=== Aim ===
Report each line below that contains the word "Where". Copy those lines in full.

(Dataset entries)
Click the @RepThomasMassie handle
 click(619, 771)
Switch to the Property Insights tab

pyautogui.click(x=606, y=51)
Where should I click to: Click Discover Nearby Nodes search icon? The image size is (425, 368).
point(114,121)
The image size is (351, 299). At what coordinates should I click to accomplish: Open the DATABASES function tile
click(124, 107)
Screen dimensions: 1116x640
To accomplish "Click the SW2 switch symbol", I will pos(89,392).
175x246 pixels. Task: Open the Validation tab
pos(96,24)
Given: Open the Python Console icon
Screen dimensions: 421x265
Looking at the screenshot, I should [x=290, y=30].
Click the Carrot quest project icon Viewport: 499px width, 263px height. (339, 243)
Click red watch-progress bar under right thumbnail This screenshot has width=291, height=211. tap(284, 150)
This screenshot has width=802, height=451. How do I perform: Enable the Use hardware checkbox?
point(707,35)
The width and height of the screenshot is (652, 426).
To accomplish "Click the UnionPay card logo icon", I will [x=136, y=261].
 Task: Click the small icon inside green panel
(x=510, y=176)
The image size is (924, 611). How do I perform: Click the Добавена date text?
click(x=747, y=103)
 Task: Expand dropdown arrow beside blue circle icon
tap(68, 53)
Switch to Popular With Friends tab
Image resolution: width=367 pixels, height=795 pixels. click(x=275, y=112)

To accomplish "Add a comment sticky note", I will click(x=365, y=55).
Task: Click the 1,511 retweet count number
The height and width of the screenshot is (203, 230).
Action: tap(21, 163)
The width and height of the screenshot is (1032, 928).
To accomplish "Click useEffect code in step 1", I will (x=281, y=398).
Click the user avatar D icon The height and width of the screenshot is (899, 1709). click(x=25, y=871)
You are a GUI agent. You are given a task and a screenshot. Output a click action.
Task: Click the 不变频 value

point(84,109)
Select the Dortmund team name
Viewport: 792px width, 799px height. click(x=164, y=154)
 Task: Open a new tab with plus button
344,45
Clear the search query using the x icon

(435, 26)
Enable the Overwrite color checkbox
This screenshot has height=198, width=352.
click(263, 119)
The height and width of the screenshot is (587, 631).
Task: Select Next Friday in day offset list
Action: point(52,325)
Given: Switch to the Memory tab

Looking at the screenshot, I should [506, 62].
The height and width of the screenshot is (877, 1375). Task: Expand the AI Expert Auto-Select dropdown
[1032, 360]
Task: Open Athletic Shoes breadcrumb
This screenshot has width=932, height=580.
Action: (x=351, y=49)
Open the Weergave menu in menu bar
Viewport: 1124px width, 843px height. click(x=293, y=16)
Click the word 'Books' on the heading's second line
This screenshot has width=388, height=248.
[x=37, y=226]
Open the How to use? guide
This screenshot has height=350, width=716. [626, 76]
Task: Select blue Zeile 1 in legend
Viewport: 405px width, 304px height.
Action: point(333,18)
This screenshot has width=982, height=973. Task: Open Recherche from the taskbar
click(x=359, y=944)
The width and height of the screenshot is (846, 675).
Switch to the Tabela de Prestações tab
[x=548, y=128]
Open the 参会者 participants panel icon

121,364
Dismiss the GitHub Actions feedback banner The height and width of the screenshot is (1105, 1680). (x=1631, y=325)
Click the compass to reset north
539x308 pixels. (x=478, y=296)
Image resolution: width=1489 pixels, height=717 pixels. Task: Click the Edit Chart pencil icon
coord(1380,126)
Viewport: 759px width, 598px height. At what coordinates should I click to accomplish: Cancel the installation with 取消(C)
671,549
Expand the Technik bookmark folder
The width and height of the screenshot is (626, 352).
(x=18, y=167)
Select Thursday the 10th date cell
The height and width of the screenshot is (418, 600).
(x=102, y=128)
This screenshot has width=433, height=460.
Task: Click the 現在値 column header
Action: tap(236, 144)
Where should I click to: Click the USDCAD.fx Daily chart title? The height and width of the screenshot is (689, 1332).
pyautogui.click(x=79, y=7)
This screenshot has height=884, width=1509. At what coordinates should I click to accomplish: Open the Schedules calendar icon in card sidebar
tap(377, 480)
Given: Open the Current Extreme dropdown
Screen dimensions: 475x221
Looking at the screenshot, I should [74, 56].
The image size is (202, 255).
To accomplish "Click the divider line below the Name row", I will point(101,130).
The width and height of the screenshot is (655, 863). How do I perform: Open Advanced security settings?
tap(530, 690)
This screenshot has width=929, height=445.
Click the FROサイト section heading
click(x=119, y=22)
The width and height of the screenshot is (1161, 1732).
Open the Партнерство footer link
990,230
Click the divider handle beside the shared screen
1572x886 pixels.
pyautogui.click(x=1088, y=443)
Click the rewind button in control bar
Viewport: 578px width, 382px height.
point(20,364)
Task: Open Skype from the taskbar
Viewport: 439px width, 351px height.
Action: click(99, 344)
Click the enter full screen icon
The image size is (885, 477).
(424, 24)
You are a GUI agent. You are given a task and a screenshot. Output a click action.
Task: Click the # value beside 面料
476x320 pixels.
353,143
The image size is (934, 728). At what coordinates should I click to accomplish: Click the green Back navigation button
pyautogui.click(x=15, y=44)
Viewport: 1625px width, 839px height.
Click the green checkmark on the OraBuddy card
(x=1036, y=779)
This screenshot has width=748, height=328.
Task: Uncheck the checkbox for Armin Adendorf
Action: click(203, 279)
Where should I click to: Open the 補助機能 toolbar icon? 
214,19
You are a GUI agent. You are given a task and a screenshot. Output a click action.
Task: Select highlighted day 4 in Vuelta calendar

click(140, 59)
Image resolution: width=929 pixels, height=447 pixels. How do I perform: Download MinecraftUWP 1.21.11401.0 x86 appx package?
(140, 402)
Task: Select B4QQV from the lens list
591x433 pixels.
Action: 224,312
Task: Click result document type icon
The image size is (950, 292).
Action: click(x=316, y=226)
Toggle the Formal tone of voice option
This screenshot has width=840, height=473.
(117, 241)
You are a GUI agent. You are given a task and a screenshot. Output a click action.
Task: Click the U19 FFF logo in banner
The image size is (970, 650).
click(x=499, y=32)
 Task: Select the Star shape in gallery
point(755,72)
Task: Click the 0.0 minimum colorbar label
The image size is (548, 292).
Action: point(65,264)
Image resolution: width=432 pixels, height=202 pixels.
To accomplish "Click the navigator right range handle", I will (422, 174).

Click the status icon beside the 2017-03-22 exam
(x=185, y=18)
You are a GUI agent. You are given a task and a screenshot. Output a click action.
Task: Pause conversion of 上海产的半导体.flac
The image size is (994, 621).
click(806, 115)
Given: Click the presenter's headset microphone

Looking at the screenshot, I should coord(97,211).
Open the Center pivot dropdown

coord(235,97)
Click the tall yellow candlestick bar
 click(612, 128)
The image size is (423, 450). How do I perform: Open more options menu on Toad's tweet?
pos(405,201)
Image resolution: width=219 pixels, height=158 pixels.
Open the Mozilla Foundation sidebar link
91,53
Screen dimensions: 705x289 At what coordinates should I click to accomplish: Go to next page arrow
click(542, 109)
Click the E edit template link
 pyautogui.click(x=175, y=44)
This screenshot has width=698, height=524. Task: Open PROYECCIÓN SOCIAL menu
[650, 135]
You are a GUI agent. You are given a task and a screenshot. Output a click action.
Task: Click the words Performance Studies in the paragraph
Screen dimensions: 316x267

=== Answer to the task ===
Where should I click to: Click Discover Nearby Nodes search icon? The image size is (425, 368).
Where should I click to: Click the USDCAD.fx Daily chart title? The height and width of the screenshot is (689, 1332).
Where should I click to: Open the 補助機能 toolbar icon? 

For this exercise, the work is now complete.